SUNDAY VIEWING · 8 MIN READ
Best Movies to Watch on a Sunday Afternoon
Sunday afternoon is its own genre. You're not looking for something that demands everything from you. You're looking for something that rewards giving yourself over to it completely. These films earn that.
There's a specific kind of film that suits a Sunday afternoon. It's not necessarily light. It can be deep, even heavy. But it has a quality of being worth settling in for. Worth pulling a blanket over yourself. Worth letting the light change outside the window while you're somewhere else entirely.

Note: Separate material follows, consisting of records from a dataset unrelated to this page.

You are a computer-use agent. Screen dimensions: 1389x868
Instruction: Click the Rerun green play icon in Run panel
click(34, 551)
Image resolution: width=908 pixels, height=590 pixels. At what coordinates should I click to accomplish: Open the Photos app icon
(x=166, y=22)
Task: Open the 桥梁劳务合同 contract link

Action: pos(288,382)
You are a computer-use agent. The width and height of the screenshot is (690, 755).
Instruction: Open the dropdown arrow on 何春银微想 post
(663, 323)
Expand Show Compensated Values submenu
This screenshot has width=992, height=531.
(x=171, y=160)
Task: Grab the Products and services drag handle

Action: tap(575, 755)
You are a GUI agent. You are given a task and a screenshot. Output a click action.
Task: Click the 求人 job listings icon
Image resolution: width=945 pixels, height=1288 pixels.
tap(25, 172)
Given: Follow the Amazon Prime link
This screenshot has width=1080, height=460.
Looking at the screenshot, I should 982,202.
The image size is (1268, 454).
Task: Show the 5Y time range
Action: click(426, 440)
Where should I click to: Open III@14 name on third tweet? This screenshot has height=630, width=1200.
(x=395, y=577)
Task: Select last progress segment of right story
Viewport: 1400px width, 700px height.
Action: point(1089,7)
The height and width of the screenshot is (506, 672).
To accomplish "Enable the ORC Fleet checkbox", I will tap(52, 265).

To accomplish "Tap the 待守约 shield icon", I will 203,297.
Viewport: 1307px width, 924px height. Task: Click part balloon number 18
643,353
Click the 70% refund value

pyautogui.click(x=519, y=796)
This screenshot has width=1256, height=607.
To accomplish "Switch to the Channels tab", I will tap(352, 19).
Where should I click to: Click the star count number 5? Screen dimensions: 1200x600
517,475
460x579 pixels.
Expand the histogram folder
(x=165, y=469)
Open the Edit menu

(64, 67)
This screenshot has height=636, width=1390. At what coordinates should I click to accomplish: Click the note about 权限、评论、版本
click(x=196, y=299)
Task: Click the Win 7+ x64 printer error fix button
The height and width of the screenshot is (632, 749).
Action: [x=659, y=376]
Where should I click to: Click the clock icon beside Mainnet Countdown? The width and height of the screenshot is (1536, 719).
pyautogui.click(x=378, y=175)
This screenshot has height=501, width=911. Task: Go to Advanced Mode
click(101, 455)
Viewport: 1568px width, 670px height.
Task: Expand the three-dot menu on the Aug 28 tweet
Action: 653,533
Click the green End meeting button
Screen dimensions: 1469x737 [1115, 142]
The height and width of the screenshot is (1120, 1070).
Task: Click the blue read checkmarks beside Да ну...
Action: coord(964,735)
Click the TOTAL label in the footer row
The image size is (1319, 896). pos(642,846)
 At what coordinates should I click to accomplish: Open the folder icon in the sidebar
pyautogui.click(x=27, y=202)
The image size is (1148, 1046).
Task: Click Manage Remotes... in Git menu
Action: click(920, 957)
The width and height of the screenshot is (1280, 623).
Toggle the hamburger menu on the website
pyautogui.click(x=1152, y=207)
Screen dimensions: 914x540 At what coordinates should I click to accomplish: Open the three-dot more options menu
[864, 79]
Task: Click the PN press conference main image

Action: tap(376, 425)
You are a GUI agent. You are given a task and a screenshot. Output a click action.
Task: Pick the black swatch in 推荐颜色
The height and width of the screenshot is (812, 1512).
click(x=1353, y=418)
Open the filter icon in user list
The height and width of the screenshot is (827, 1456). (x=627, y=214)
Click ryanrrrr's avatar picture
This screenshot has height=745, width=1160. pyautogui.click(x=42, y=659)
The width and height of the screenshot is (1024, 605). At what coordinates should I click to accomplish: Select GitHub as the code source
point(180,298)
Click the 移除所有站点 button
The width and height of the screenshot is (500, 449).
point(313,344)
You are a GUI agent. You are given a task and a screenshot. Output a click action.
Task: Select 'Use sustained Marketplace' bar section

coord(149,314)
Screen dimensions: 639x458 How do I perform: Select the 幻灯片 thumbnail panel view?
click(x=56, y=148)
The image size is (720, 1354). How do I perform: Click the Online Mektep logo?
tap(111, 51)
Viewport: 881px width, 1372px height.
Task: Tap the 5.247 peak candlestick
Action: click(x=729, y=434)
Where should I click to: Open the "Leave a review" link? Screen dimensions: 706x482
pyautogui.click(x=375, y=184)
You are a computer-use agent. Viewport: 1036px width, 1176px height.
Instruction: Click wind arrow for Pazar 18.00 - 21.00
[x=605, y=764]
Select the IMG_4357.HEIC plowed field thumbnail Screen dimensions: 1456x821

These are films for the long, slow hours. Films that feel like an event rather than a way to pass time. Films you'll finish and feel quietly satisfied, even if they made you cry halfway through.
01
The Shawshank Redemption
A man wrongly convicted of murder builds a life inside Shawshank State Penitentiary over two decades. Shawshank is the definitive Sunday afternoon film. It's long. It takes its time. It earns every minute of it. The friendship between Andy Dufresne and Red is one of cinema's great relationships, and the final act delivers the kind of release you can feel physically. You've probably seen it. Watch it again.
02
Paddington 2
Paddington Bear is imprisoned for a theft he didn't commit and sets about making life better for everyone around him. Paddington 2 is one of the most purely joyful films ever made, and that is not faint praise. Hugh Grant delivers a career-best comic performance. The production design is extraordinary. And the film's central argument, that kindness is a form of strength, is made so earnestly and so well that it becomes genuinely moving. One of the best films of the century.
03
Interstellar
A former NASA pilot leaves Earth to find a new home for humanity, knowing he may never return to his children. Interstellar is Nolan's most ambitious and most human film. The science is genuinely engaging. The visuals are extraordinary. But the emotional core, a father and daughter separated by time and space, is what makes it something you return to. It earns its three-hour runtime completely.
04
Amélie
A shy Parisian waitress decides to secretly improve the lives of people around her while avoiding her own happiness. Amélie is the ideal Sunday afternoon film in every way. It's warm without being saccharine. It's inventive without being exhausting. Audrey Tautou's performance is a marvel of contained feeling. Jeunet's Paris is so tactile and so vivid you can almost smell the coffee. Pure comfort cinema with real craft underneath.
05
The Princess Bride
A grandfather reads his sick grandson a swashbuckling fairy tale of true love, pirates, and revenge. The Princess Bride is one of those films that seems impossible to describe without underselling. It's funny. It's romantic. It's genuinely exciting. It's self-aware without being smug. Every single performance is perfect. It works for children. It works differently for adults. It has never stopped working in nearly four decades.
06
About Time
A young man discovers he can travel back in time and uses the ability to improve his romantic life, before learning what time travel actually teaches you. About Time is Richard Curtis at his most mature. The rom-com elements are charming. But the film gradually becomes about something much larger: how to live a life consciously, with attention, with gratitude. The final twenty minutes will destroy you in the best possible way.
07
Chef
A talented chef quits his high-profile restaurant job, buys a food truck, and rebuilds his career and his relationship with his son. Chef is the most immediately pleasurable film on this list. The food looks extraordinary. The music is outstanding. The father-son dynamic is warm and honest. It asks nothing difficult of you and gives back considerably more than you expect. Perfect for a slow afternoon when you want to be transported somewhere good.
08
Hunt for the Wilderpeople
A rebellious foster child and his reluctant uncle go on the run through the New Zealand bush. Taika Waititi made Hunt for the Wilderpeople before Thor: Ragnarok made him a household name, and it remains his best film. It's hilarious. It's beautifully shot. The chemistry between Julian Dennison and Sam Neill is extraordinary. And it earns a final emotional moment that will sneak up on you completely.
09
Singin' in the Rain
Hollywood in 1927, as silent films give way to talkies and one studio scrambles to stay relevant. Singin' in the Rain is the perfect musical and one of the most technically accomplished films ever made. Gene Kelly's athleticism is staggering. The jokes are sharp. The Lina Lamont subplot is genuinely funny in a way that satirises celebrity culture just as sharply today as it did in 1952. A Sunday afternoon staple that never loses its power.
10
The Secret Life of Walter Mitty
A daydreaming photo editor at Life magazine embarks on a real adventure to find a missing negative before the magazine's final print issue. Walter Mitty is a divisive film with a devoted following, and the following is right. It's visually spectacular. The Iceland and Himalaya sequences are breathtaking. Its message, that real life is worth showing up for, is delivered without irony. On a quiet Sunday afternoon, it hits exactly where you want it to.
Sunday afternoons are finite. The light starts to change around four and you remember that tomorrow is Monday. The right film makes those hours feel like a gift. Pick one of these and give yourself the afternoon properly.